— Text segment —

Let me try again. Last week on Today, the BBC radio programme, there was a rather lengthy discussion about what the first decade of the next millennium should be called. A lengthy, inconclusive discussion. The finest minds that the BBC could put together on a weekday in August came up with a blank. Let me try again. The Captain has already solved this one. Long ago. A pithy, sharp, catchy suggestion. The Noughties. Just pay attention. Next!

Listen, for my money, you can keep your Dimblebys and your Lynams. I like a touch of the different about my television presenters and commentators. Have you caught this Jeremy Vine chap yet, fronting (as we media types describe it) Newsnight? Remarkable. Some of us, too, remember the exuberantly newtish performance of my brother officer, Lt Commander Tommy Woodroofe, presenting the first radio outside broadcast, at the Spithead review, in 1937: "The Fleet's lit up! By which I mean it's lit up by fairy lamps! The Fleet's disappeared! No, it's all right, the lights have come on again!" The Commander also tried his hand at football commentating, eating his hat on air at the 1938 Cup Final just after this: "If there's another goal now, I'll eat my hat!" John "Motty" Motson, he's my kind of cat, too. I'm currently immersed in his new book, Motty's Diary - A Year In the Life. Under the entry for 24 September, we finally learn what Motty was doing the day that England won the World Cup: "My tale isn't all that interesting. I watched the match on television. But I broke a lampshade jumping up when one of the goals went in." Next week: how Motty celebrated that evening. The week after that: the truth about Motty and the offer to front They Think It's All Over.

For the benefit of anyone else who happened to be walking down the South Lambeth road in London on Wednesday night: the man in the top hat on the chair in the Portuguese restaurant giving the speech was Lord Whitty, the newly ennobled former general secretary of the Labour Party. Moonlight exclusive: Lord Whitty will be known as Lord Whitty of Camberwell. He was going to be Lord Whitty of Walworth, after the Walworth Road headquarters, but decided against on the scrupulous grounds that Walworth was the truculent Lord Mayor of London who struck Wat Tyler down in 1351 at the height of the Peasant's Revolt. Well done, Lord Whitty! That's what I call due deference for Old Labour.

Like me, I'm sure your summer has been immeasurably enriched by the showing early each morning on BBC2 of repeats of Lassie, starring the lovable, hyper-intelligent collie and a bunch of rather slower humans. To add to your enjoyment, I now append some key facts. 1) Lassie, although nominally a bitch, has been played by nine collies, all male, wearing hairpieces to conceal their appendages. 2) John Wayne won one of them in a poker game with the dog's trainer but gave it back after a week. 3) The present Lassie's real name is Howard. 4) The actor who plays Corey Stuart, the stolid, decent, Forest Ranger owning Lassie in the series now being shown, liked a drink. Frankly, I'm not surprised. 5) In Germany, Lassie's bark is dubbed by a German shepherd. (The dog, not the one with a flock.) 6) Lassie will be on every day into October. Woof, woof!

— Data —
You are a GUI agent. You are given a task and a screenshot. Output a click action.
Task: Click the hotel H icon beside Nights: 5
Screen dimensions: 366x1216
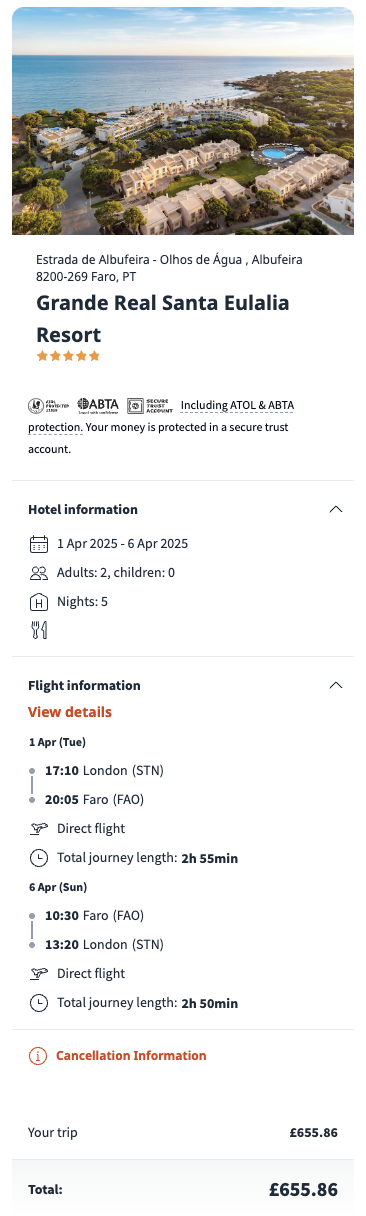(39, 602)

— Job A —
Write out the stretch of the column from "For the benefit" through "for Old Labour." word for word.
— Job B —
Put this sentence from the column into Spanish: "I like a touch of the different about my television presenters and commentators."

— Problem solution A —
For the benefit of anyone else who happened to be walking down the South Lambeth road in London on Wednesday night: the man in the top hat on the chair in the Portuguese restaurant giving the speech was Lord Whitty, the newly ennobled former general secretary of the Labour Party. Moonlight exclusive: Lord Whitty will be known as Lord Whitty of Camberwell. He was going to be Lord Whitty of Walworth, after the Walworth Road headquarters, but decided against on the scrupulous grounds that Walworth was the truculent Lord Mayor of London who struck Wat Tyler down in 1351 at the height of the Peasant's Revolt. Well done, Lord Whitty! That's what I call due deference for Old Labour.

— Problem solution B —
Me gusta un toque de lo diferente en mis presentadores y comentaristas de televisión.